# WHAT YOU NEED TO DO
Leaving pictures aside, restate exactly the lines of the data below, from the first one through the line that contains "Task: Collapse the".

BEGIN EXCERPTED RECORDS

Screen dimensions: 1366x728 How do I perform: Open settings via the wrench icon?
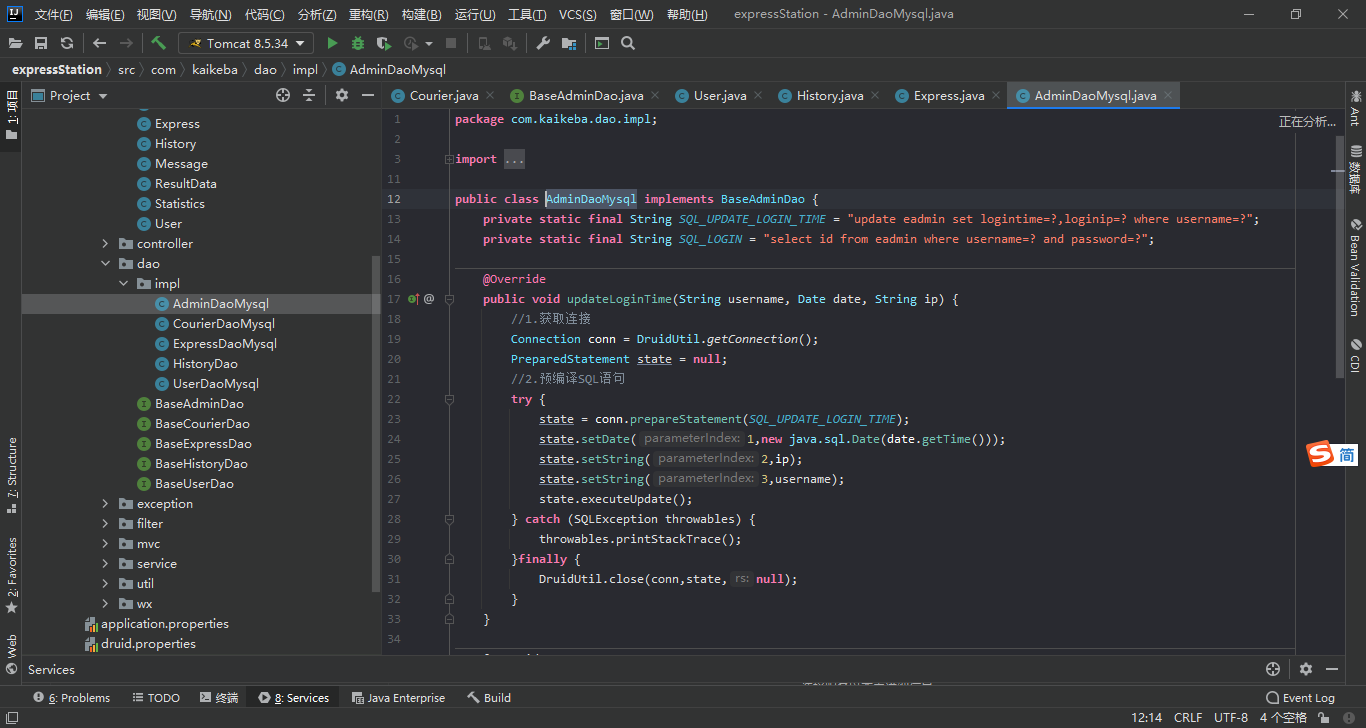pyautogui.click(x=543, y=43)
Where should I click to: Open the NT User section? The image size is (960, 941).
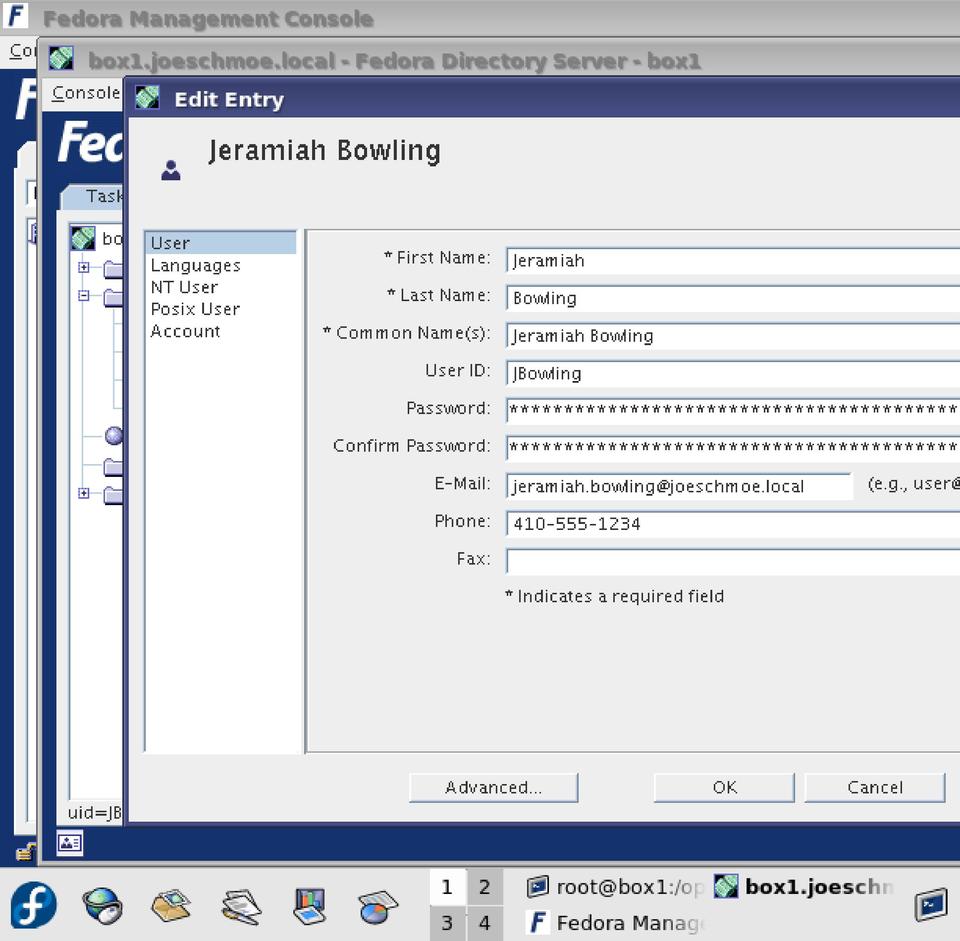(184, 288)
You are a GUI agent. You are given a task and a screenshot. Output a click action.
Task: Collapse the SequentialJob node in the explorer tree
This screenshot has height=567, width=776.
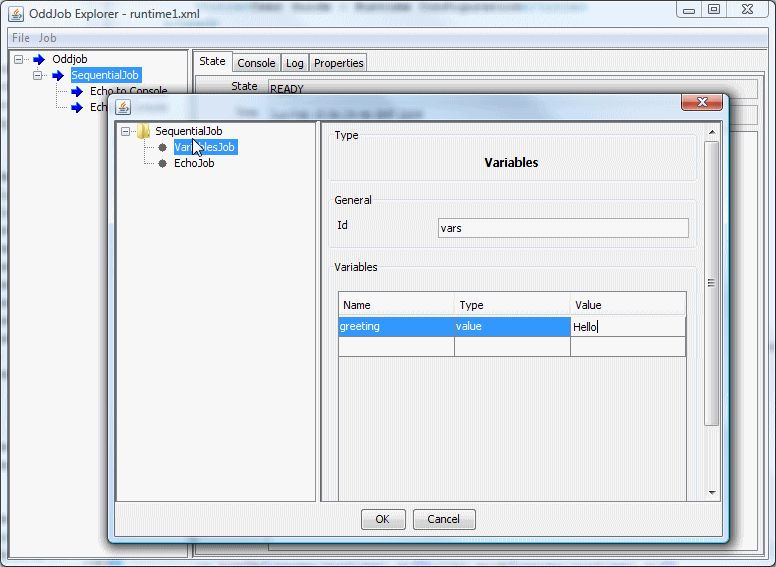[38, 75]
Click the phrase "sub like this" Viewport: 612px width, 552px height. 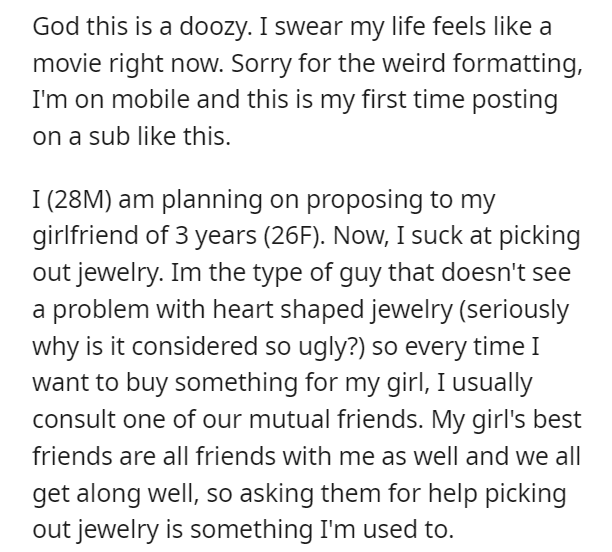coord(160,137)
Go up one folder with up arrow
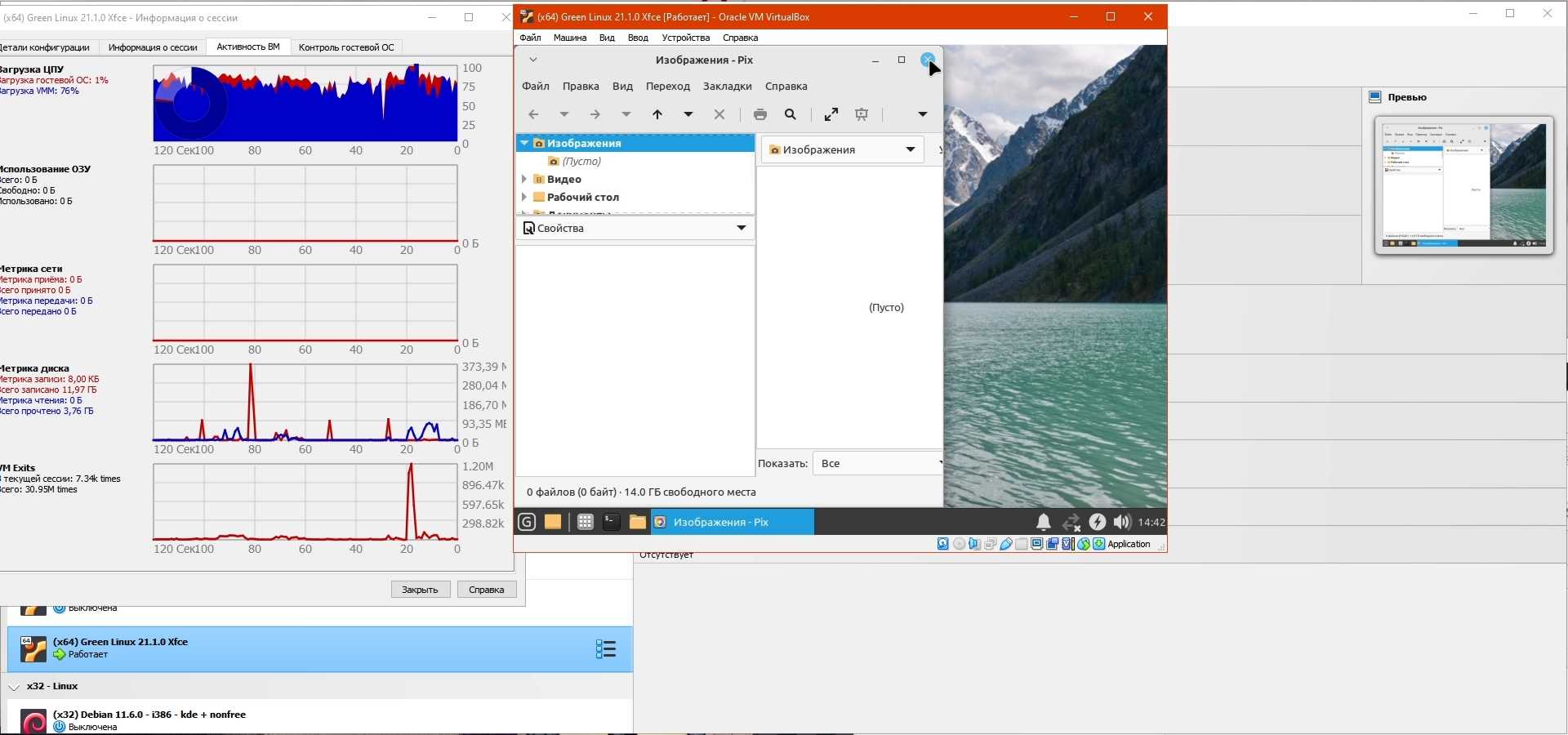Screen dimensions: 1568x735 (657, 114)
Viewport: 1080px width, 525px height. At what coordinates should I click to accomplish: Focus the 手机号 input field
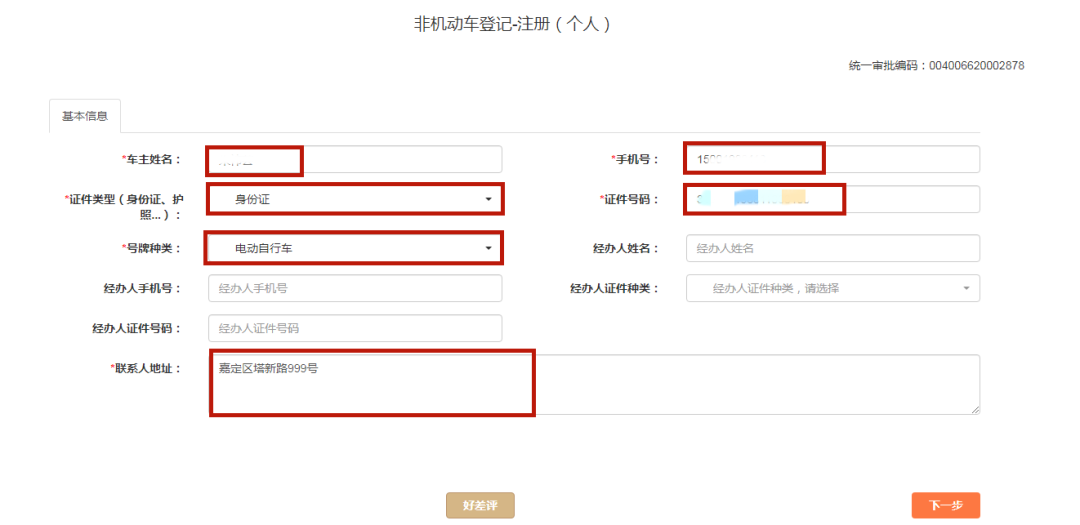(832, 160)
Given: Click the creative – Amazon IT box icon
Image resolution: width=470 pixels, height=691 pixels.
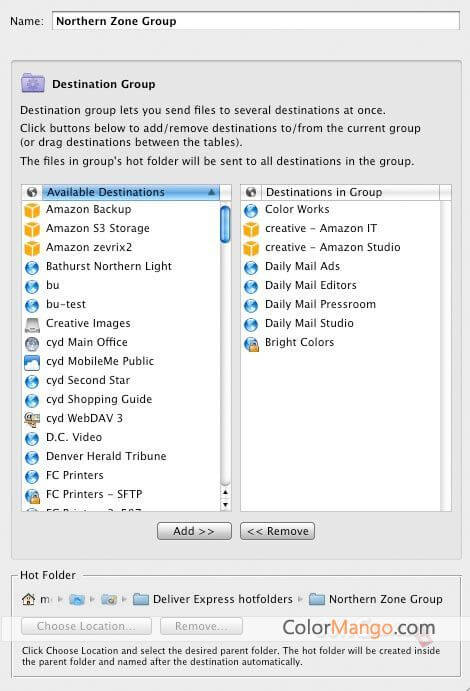Looking at the screenshot, I should click(x=251, y=229).
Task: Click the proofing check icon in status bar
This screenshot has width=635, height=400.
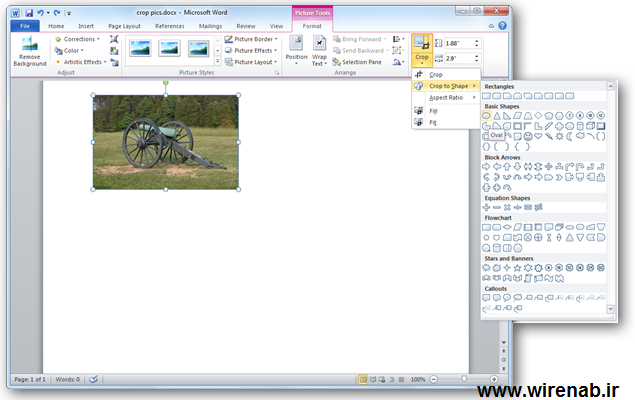Action: pyautogui.click(x=94, y=380)
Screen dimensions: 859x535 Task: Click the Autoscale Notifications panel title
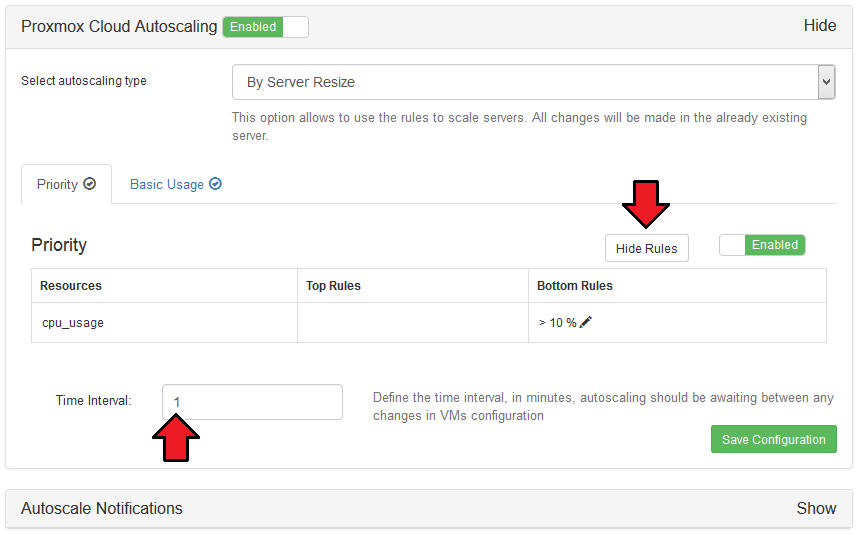click(102, 508)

END EXCERPTED RECORDS

# ANSWER
Screen dimensions: 1366x728 How do I perform: Open settings via the wrench icon?
pyautogui.click(x=543, y=43)
Where should I click to: Open the NT User section? The image size is (960, 941).
(184, 288)
You are a GUI agent. You are given a task and a screenshot. Output a click action.
Task: Collapse the SequentialJob node in the explorer tree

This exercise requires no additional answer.